Records from a data collection:
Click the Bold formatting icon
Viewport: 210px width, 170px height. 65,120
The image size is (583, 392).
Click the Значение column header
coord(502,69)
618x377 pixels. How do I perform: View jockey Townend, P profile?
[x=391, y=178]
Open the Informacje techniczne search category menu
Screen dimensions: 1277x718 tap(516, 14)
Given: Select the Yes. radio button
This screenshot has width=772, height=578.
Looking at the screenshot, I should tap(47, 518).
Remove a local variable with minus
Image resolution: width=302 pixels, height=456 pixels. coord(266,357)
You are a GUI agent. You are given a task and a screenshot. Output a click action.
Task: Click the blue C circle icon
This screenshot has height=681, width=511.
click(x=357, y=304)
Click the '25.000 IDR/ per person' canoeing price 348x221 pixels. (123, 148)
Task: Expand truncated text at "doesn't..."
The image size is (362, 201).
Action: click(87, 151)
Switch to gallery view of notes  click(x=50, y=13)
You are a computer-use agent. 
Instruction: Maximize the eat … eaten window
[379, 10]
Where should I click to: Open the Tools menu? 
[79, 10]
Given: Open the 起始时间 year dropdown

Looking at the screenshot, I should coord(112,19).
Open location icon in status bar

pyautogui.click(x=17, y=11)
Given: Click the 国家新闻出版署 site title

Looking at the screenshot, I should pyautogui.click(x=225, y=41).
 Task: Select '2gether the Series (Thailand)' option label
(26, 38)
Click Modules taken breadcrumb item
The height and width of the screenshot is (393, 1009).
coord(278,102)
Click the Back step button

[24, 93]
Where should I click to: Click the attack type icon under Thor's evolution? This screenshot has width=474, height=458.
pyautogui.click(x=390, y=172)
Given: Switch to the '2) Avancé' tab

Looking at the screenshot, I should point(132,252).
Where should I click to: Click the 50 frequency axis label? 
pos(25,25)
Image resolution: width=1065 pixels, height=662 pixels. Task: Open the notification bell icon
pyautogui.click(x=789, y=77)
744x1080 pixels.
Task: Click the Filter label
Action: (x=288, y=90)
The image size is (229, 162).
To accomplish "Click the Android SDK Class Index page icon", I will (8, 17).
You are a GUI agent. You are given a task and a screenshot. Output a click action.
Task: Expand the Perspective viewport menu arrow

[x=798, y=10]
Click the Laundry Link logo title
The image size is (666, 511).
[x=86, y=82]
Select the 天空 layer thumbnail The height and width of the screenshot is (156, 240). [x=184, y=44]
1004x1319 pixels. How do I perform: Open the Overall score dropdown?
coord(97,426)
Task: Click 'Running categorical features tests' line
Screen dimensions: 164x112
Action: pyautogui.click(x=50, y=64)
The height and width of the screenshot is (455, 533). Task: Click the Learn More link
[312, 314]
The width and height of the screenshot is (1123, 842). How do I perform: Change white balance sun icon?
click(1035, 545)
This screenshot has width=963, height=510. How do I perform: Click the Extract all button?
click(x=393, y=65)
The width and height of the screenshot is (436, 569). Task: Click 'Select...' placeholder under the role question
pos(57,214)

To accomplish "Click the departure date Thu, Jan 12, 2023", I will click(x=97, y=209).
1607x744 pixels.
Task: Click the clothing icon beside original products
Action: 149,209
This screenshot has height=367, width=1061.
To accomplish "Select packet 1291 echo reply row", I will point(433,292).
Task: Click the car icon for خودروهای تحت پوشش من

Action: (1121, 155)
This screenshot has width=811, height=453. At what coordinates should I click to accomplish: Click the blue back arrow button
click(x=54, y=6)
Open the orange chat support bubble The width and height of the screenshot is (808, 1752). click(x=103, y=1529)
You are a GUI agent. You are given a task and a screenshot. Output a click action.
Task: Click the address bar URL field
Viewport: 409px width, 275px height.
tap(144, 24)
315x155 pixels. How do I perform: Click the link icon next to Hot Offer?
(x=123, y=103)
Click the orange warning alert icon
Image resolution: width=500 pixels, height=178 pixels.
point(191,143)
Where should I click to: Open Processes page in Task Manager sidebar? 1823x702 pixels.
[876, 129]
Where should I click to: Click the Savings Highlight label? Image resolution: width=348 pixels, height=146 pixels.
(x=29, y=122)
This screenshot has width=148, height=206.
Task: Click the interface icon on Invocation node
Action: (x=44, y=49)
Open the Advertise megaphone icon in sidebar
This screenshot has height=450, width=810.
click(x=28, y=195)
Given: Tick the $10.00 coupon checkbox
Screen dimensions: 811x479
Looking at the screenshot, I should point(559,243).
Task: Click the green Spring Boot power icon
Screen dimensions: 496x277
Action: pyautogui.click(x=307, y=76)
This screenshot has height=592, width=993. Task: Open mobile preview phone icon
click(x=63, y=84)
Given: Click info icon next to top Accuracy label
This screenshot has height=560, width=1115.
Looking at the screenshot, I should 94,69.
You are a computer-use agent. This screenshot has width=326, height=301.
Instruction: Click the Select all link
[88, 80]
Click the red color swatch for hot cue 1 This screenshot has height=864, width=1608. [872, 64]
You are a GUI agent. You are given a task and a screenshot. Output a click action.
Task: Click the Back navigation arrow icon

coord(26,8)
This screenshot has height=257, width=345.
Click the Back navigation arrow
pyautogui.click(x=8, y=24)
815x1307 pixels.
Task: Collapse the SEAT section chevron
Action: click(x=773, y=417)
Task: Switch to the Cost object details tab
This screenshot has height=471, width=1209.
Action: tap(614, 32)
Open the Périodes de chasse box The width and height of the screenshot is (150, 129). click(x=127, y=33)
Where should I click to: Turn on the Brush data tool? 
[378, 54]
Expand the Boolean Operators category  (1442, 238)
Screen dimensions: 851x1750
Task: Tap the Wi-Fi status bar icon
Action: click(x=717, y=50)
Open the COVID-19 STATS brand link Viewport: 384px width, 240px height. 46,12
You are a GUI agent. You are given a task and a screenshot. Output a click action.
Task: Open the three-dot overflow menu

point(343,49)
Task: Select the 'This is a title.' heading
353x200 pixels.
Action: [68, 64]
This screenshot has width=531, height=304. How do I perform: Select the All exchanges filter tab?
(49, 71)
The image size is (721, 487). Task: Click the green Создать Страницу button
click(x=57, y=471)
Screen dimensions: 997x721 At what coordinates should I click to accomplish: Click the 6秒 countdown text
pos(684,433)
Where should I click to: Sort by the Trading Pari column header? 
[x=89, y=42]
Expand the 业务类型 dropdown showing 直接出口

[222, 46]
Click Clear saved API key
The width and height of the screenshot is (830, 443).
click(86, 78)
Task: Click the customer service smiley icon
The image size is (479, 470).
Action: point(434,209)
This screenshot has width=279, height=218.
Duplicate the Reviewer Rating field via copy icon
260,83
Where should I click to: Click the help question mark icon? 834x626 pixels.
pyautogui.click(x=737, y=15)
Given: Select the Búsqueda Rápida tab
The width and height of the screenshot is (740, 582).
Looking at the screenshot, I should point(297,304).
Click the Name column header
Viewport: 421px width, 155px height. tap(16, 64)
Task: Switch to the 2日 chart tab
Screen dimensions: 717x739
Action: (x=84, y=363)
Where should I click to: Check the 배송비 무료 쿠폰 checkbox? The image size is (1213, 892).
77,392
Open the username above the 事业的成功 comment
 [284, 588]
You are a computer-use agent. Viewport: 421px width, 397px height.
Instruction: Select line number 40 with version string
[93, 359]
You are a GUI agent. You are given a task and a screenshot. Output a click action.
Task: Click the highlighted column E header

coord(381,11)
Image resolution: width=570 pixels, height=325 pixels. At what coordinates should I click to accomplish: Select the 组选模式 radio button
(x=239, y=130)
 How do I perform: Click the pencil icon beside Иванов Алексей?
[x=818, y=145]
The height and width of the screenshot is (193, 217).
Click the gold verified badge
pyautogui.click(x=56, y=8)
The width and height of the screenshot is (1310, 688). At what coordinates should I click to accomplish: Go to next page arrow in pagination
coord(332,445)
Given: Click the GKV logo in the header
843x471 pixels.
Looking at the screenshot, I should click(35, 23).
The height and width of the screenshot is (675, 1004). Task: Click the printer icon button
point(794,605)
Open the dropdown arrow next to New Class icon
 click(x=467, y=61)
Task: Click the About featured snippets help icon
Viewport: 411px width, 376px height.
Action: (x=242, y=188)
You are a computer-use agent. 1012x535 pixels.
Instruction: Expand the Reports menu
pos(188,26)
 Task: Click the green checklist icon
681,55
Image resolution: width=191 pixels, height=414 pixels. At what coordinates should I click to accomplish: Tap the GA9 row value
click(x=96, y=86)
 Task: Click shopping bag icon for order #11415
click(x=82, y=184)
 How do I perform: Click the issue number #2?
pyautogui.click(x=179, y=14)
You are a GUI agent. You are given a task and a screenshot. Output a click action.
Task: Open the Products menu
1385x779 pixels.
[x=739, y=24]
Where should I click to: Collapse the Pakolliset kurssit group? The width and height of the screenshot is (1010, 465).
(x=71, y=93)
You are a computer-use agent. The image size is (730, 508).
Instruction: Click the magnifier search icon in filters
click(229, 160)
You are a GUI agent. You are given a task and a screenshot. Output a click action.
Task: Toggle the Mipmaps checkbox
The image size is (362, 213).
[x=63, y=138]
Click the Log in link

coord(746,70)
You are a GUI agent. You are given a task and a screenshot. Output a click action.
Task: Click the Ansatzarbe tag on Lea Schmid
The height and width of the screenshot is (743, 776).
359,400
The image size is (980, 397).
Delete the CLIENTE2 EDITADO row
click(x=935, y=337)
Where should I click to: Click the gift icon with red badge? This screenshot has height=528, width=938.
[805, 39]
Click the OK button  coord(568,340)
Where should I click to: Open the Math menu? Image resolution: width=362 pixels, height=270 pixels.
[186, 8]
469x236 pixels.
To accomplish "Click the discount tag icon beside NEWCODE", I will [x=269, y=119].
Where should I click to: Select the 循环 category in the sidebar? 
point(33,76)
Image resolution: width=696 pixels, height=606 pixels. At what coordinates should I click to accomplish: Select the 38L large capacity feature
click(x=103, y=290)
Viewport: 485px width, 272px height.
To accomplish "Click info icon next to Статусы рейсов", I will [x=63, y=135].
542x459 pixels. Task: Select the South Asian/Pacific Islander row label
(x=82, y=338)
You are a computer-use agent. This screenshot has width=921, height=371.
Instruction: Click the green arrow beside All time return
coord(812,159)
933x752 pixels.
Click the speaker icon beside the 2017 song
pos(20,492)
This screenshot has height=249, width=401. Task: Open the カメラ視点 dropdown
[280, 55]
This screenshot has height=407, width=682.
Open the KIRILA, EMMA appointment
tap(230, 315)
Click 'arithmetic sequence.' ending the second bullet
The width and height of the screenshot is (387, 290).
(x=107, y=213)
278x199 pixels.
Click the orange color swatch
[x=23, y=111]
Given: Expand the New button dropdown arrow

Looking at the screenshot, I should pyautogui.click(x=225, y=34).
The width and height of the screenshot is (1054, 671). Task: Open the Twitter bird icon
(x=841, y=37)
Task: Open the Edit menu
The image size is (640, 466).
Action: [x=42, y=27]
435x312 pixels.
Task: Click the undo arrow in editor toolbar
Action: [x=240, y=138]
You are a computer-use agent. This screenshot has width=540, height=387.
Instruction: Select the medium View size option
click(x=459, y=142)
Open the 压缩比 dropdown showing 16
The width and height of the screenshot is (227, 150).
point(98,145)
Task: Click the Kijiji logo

*WHAT TO PRODUCE*.
The reply is to be one number, the count of lines in the records above that contain "logo".

*REPLY TO THE TASK*.
3